Request: Show each line of the material below that contains the string "height". Case matters.

Data section:
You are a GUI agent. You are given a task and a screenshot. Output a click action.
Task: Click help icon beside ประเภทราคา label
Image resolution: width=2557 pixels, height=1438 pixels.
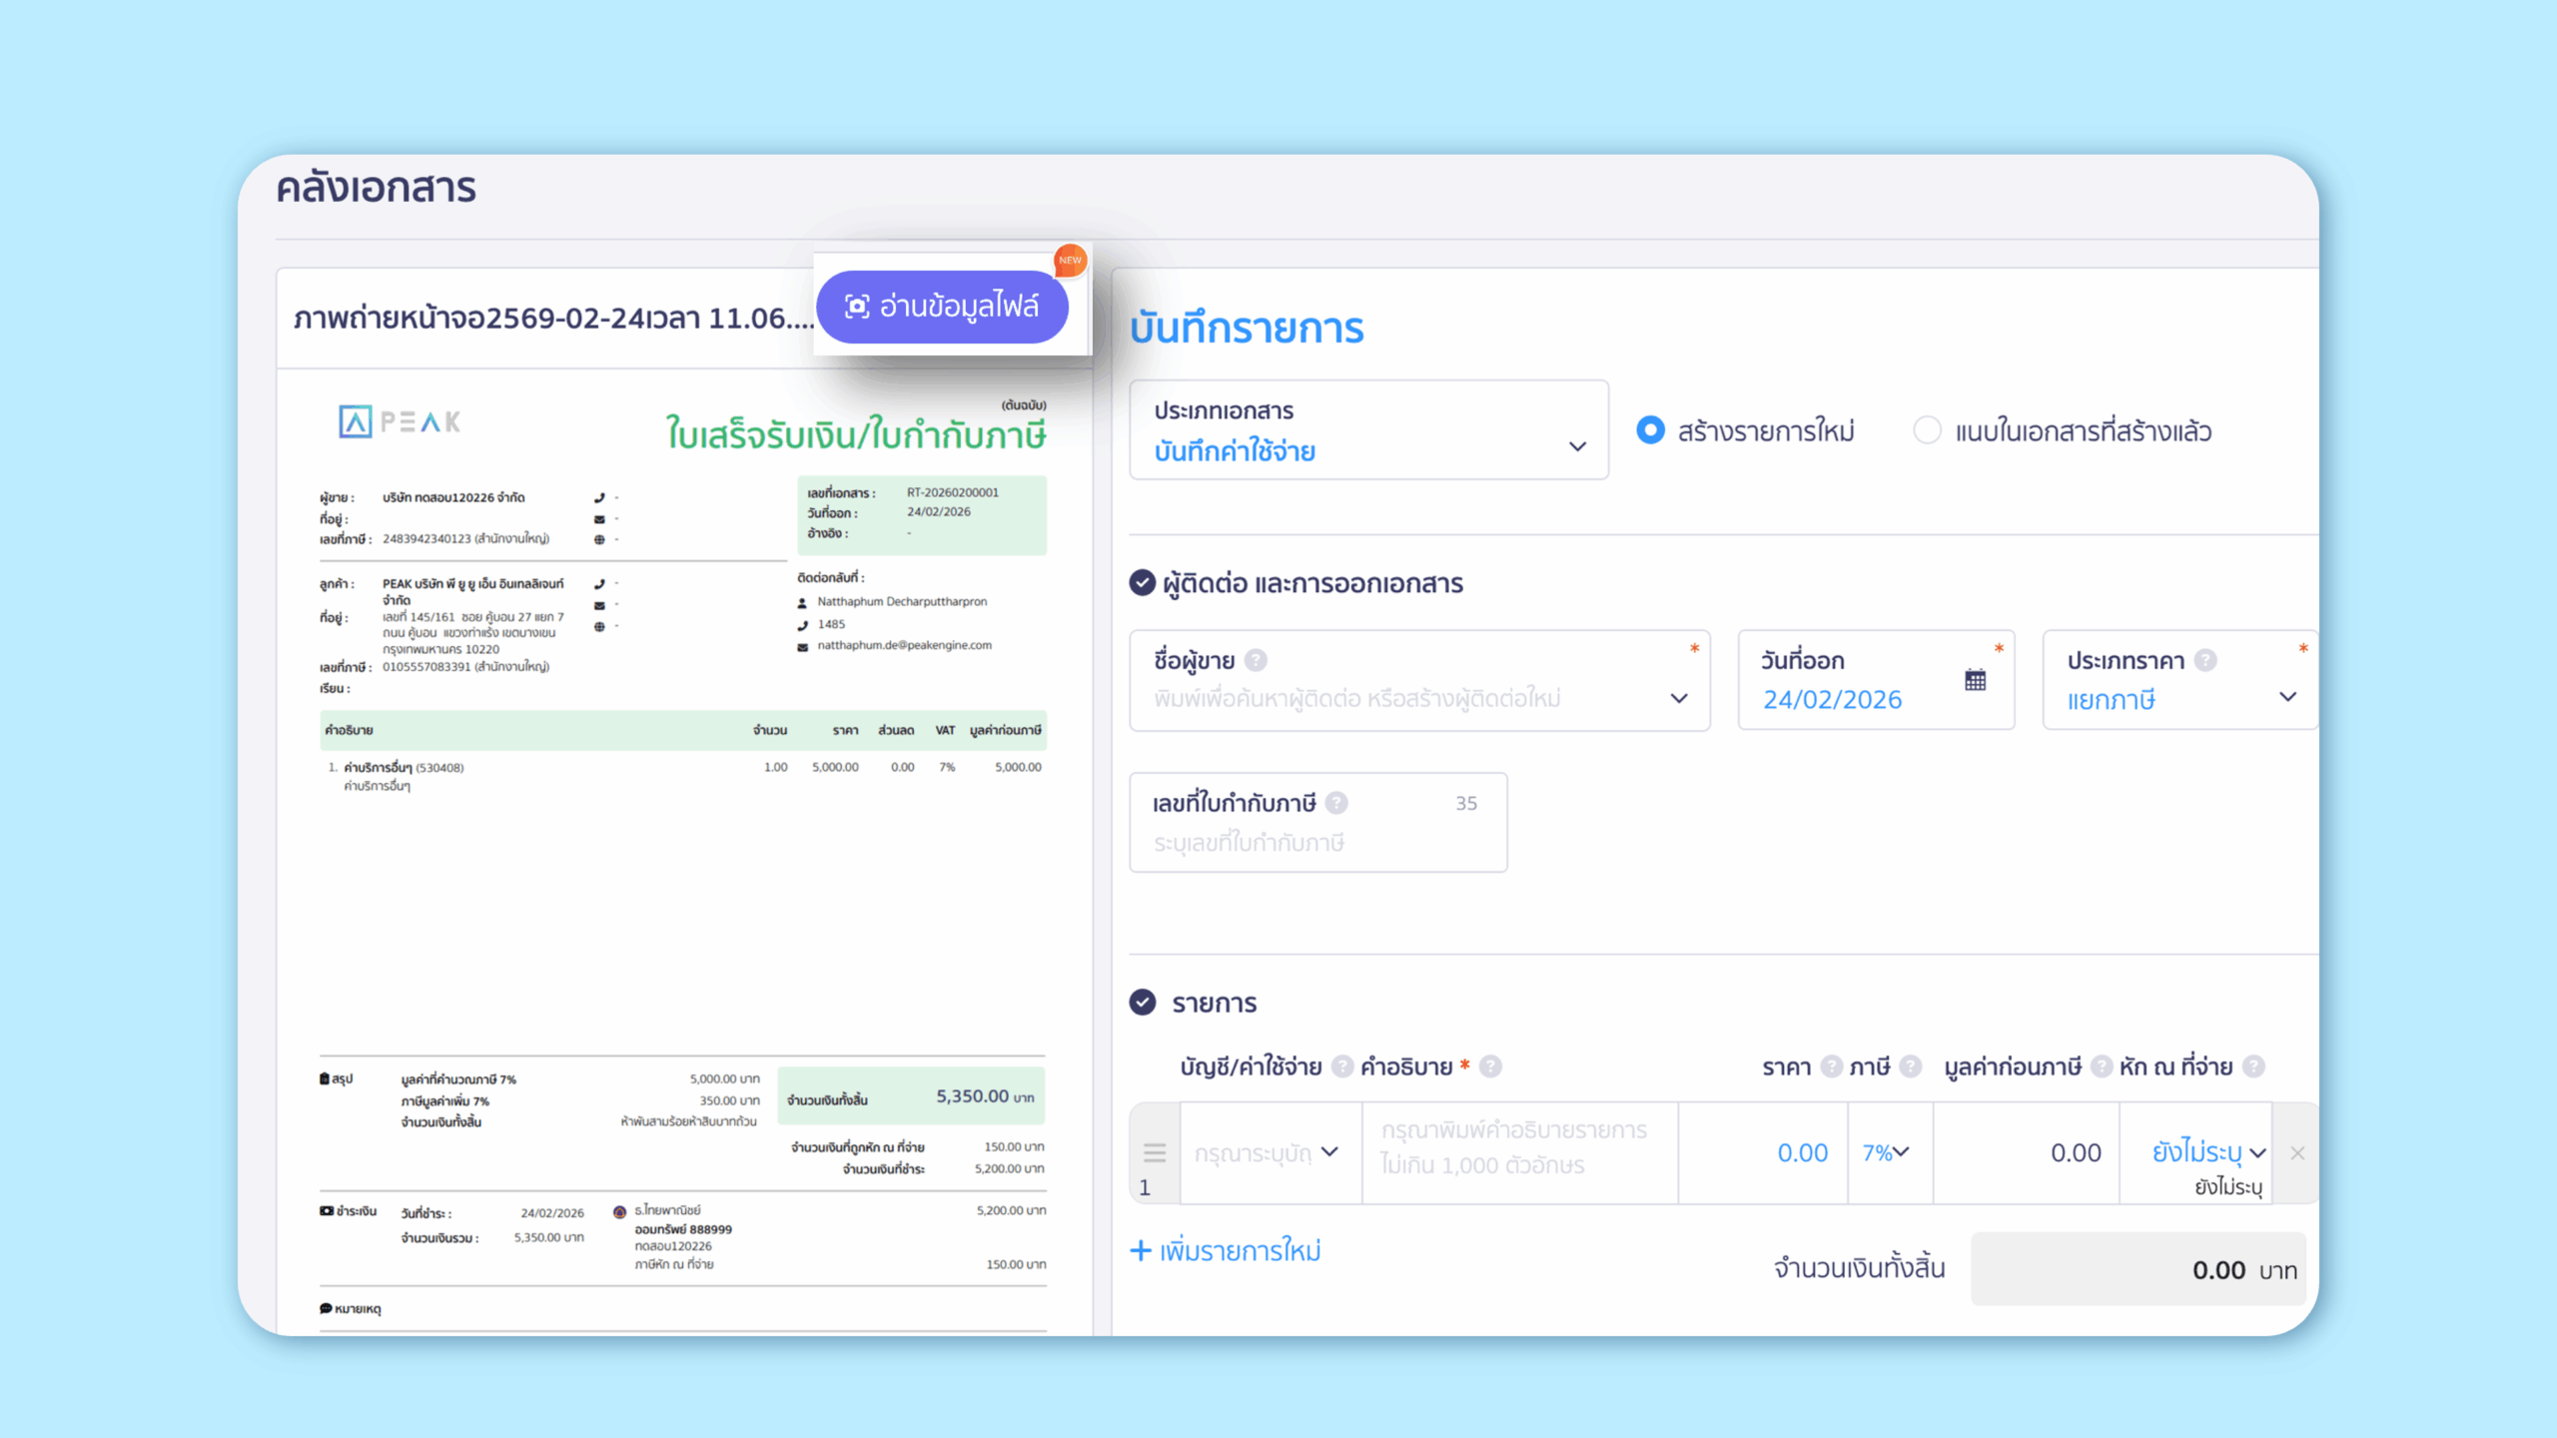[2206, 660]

...

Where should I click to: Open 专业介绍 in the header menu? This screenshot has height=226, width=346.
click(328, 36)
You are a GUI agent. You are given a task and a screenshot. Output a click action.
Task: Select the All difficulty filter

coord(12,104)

Answer for the task:
Image resolution: width=2557 pixels, height=1438 pixels.
Where should I click to: Open 专业介绍 in the header menu? This screenshot has height=226, width=346.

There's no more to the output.